Millions of Murphies

 

Waupaca Republican

March 13, 1885

 

Millions of “Murphies”

The Potato is King in this Section of Wisconsin

A Good Exhibit

 

While Waupaca soil will raise most everything as good as any other place in the country, the great staple that commands the most attention and furnishes the most railroad business at this point is the potato.

We noticed a Michigan paper a few days ago, an advertisement saying:  “As soon as the weather moderates we want to handle all the potatoes that may be for sale, etc.”  And March 5, that same paper said: “Messrs. --- shipped one car load of 640 bushels of potatoes last week.”  It would do the writer of this local good to see that advertiser, (who is known to us) and tell him how they do it in Waupaca.  We could tell him that over two hundred thousand bushels of potatoes are put in the warehouses and cellars in Waupaca every fall and there is not a day hardly passes from October to May, but many cars loaded with the beauties are shipped from this city and other points on the line of the Wisconsin Central, and the Green Bay, Winona & St.
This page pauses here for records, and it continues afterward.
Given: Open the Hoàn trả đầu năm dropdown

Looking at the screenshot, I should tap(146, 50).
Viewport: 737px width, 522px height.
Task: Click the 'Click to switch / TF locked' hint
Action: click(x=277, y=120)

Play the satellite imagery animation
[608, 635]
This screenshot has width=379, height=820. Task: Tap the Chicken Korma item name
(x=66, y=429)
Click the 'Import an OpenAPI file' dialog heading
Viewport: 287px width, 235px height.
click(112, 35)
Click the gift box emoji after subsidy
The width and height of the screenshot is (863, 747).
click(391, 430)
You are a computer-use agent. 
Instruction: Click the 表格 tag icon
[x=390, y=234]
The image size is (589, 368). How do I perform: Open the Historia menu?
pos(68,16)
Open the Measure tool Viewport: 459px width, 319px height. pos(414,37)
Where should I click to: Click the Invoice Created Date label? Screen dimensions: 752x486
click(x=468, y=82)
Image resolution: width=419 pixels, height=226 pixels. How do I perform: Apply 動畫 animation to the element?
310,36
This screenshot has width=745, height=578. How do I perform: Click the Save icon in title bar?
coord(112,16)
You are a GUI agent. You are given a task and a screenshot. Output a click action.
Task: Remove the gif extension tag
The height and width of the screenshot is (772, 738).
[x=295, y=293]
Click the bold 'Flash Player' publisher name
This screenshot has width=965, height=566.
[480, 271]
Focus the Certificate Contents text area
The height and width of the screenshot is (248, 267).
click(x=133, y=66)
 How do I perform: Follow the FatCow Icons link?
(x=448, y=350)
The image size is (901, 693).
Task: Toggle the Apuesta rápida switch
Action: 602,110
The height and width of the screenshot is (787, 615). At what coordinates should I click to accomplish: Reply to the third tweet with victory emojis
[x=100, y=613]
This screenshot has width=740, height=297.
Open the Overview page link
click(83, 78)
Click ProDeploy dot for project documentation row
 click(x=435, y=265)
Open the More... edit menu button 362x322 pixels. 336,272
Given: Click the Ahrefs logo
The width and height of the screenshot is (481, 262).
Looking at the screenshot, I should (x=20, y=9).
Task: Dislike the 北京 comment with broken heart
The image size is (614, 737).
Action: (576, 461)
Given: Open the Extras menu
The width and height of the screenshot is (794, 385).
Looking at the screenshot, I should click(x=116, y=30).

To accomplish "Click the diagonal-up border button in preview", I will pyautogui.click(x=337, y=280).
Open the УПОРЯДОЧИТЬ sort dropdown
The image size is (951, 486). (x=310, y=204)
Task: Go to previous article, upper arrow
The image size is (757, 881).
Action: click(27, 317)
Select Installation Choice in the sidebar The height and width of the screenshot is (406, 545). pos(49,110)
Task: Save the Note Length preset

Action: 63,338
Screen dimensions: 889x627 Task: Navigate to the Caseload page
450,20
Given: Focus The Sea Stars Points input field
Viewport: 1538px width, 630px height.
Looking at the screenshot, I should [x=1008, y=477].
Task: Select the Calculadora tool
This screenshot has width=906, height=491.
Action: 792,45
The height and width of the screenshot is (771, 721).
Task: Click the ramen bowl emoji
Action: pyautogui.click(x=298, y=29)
Paul railroads in this county.  Of course we would have to tell our friend that the cars are lined with boards and building paper, and provided with sheet iron stoves made on purpose.  And the quantity above noted isn’t all the potatoes bought at this market, because there isn’t a week passes during the winter, but from 5,000 to 15,000 bushels are marketed by farmers at Waupaca.  They are always put in sacks when handled in the winter.  A farmer told us the other day that potatoes put in sacks and kept on the move there was no danger of freezing while drawing to be stored in the warehouse and cars.  Even with the mercury down 20 below, cars are loaded and started on their destination southward, one man generally going with two or three cars to “fire them up” properly, and attend to the delivery in Chicago or elsewhere.

            The varieties that command the best prices seem to be the best Early Rose, Burbank’s and Early Ohio’s.  It is unnecessary to tell our readers how they raise them, but it is safe to say lots of them are raised and it enables the farmers in this section to raise some money.  Over $100,000 in cash is put in circulation in this section of the “sandy deserts” of Wisconsin, as a result of the potato business annually and it is fast increasing.

There are five general buyers here and the estimated amount of potatoes handled since Oct. last, shipped and contracted for to date, is as follows:

            Jeffers & Penney                      bushels 125,000

            K.T. Chandler                                                 75,000

            Hale & Hay                                                     50,000

            Pinkerton & Co.                                              30,000

            Oyen & Fagerholt                                            30,000

            Louis Stern                                                         5,000

            Richard Lea                                                        5,000

            Ed Bailey                                                            5,000

            Geo. White                                                         3,000

            A.D. Smith                                                         2,000                       

            Total number of bushels                                    330,000

            Added to the above, 30,000 bushels are used here for food and seed.  The above figures go to show the reason why the name of “Waupaca County Potatoes” is synonymous with a boom.  Allowing 500 bushels to car it will have required 325 cars to transport them from this station alone.  And even up to the Sheridan station we presume that Hans Olfson’s figures would be a surprise to many, while Amherst and Scandinavia, and perhaps other towns near by, would help swell the grand total of Waupaca County potatoes to enormous proportions.